[Collected data entries]
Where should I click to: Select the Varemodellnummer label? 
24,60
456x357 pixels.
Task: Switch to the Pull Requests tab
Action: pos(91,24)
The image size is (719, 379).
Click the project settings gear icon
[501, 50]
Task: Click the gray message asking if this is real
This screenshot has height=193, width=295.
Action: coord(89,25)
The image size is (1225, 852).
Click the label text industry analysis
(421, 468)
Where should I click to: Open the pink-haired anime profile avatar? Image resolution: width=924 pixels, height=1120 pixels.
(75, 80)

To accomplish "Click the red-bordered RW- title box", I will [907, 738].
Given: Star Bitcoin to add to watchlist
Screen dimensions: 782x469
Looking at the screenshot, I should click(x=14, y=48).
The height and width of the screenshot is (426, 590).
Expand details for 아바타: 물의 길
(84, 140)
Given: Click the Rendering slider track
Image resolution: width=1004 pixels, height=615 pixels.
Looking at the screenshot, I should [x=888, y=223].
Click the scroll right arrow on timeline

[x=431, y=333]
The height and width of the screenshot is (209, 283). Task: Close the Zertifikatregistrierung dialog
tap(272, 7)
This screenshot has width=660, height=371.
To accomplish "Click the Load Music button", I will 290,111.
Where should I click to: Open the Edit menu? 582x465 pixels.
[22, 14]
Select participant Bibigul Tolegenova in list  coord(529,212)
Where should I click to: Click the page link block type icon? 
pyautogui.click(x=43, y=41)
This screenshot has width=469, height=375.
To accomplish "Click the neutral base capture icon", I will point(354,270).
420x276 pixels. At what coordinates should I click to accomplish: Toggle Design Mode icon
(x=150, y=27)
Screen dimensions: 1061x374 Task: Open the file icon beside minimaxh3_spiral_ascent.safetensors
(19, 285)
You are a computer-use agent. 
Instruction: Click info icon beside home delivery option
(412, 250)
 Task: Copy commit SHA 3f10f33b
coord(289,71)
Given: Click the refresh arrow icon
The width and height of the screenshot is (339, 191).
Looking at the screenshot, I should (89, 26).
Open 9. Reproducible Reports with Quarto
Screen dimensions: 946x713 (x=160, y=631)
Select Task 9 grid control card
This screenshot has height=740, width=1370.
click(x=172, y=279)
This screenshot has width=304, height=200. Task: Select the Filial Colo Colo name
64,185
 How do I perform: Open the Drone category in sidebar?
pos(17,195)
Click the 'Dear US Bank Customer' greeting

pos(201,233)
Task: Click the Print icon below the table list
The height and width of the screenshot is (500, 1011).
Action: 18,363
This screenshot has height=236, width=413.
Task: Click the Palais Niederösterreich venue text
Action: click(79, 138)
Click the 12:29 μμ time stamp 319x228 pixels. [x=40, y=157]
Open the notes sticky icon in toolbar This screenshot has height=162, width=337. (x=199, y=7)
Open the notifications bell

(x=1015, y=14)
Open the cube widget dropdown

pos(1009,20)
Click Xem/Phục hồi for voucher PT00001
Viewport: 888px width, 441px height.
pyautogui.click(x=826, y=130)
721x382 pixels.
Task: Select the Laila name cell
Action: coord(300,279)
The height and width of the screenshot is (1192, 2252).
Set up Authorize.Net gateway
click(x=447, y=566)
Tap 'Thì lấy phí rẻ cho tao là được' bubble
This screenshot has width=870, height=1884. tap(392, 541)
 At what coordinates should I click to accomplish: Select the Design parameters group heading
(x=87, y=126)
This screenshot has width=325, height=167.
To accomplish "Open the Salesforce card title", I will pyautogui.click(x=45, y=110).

[Brief]
Copy every record above exactly as it is.

[Solution to the problem]
Where should I click to: Select the Varemodellnummer label? 
24,60
456x357 pixels.
Task: Switch to the Pull Requests tab
Action: pos(91,24)
The image size is (719, 379).
Click the project settings gear icon
[501, 50]
Task: Click the gray message asking if this is real
This screenshot has height=193, width=295.
Action: coord(89,25)
The image size is (1225, 852).
Click the label text industry analysis
(421, 468)
Where should I click to: Open the pink-haired anime profile avatar? Image resolution: width=924 pixels, height=1120 pixels.
(75, 80)

To accomplish "Click the red-bordered RW- title box", I will [907, 738].
Given: Star Bitcoin to add to watchlist
Screen dimensions: 782x469
Looking at the screenshot, I should click(x=14, y=48).
The height and width of the screenshot is (426, 590).
Expand details for 아바타: 물의 길
(84, 140)
Given: Click the Rendering slider track
Image resolution: width=1004 pixels, height=615 pixels.
Looking at the screenshot, I should [x=888, y=223].
Click the scroll right arrow on timeline

[x=431, y=333]
The height and width of the screenshot is (209, 283). Task: Close the Zertifikatregistrierung dialog
tap(272, 7)
This screenshot has width=660, height=371.
To accomplish "Click the Load Music button", I will 290,111.
Where should I click to: Open the Edit menu? 582x465 pixels.
[22, 14]
Select participant Bibigul Tolegenova in list  coord(529,212)
Where should I click to: Click the page link block type icon? 
pyautogui.click(x=43, y=41)
This screenshot has width=469, height=375.
To accomplish "Click the neutral base capture icon", I will point(354,270).
420x276 pixels. At what coordinates should I click to accomplish: Toggle Design Mode icon
(x=150, y=27)
Screen dimensions: 1061x374 Task: Open the file icon beside minimaxh3_spiral_ascent.safetensors
(19, 285)
You are a computer-use agent. 
Instruction: Click info icon beside home delivery option
(412, 250)
 Task: Copy commit SHA 3f10f33b
coord(289,71)
Given: Click the refresh arrow icon
The width and height of the screenshot is (339, 191).
Looking at the screenshot, I should (89, 26).
Open 9. Reproducible Reports with Quarto
Screen dimensions: 946x713 (x=160, y=631)
Select Task 9 grid control card
This screenshot has height=740, width=1370.
click(x=172, y=279)
This screenshot has width=304, height=200. Task: Select the Filial Colo Colo name
64,185
 How do I perform: Open the Drone category in sidebar?
pos(17,195)
Click the 'Dear US Bank Customer' greeting

pos(201,233)
Task: Click the Print icon below the table list
The height and width of the screenshot is (500, 1011).
Action: 18,363
This screenshot has height=236, width=413.
Task: Click the Palais Niederösterreich venue text
Action: click(79, 138)
Click the 12:29 μμ time stamp 319x228 pixels. [x=40, y=157]
Open the notes sticky icon in toolbar This screenshot has height=162, width=337. (x=199, y=7)
Open the notifications bell

(x=1015, y=14)
Open the cube widget dropdown

pos(1009,20)
Click Xem/Phục hồi for voucher PT00001
Viewport: 888px width, 441px height.
pyautogui.click(x=826, y=130)
721x382 pixels.
Task: Select the Laila name cell
Action: coord(300,279)
The height and width of the screenshot is (1192, 2252).
Set up Authorize.Net gateway
click(x=447, y=566)
Tap 'Thì lấy phí rẻ cho tao là được' bubble
This screenshot has width=870, height=1884. tap(392, 541)
 At what coordinates should I click to accomplish: Select the Design parameters group heading
(x=87, y=126)
This screenshot has width=325, height=167.
To accomplish "Open the Salesforce card title", I will pyautogui.click(x=45, y=110).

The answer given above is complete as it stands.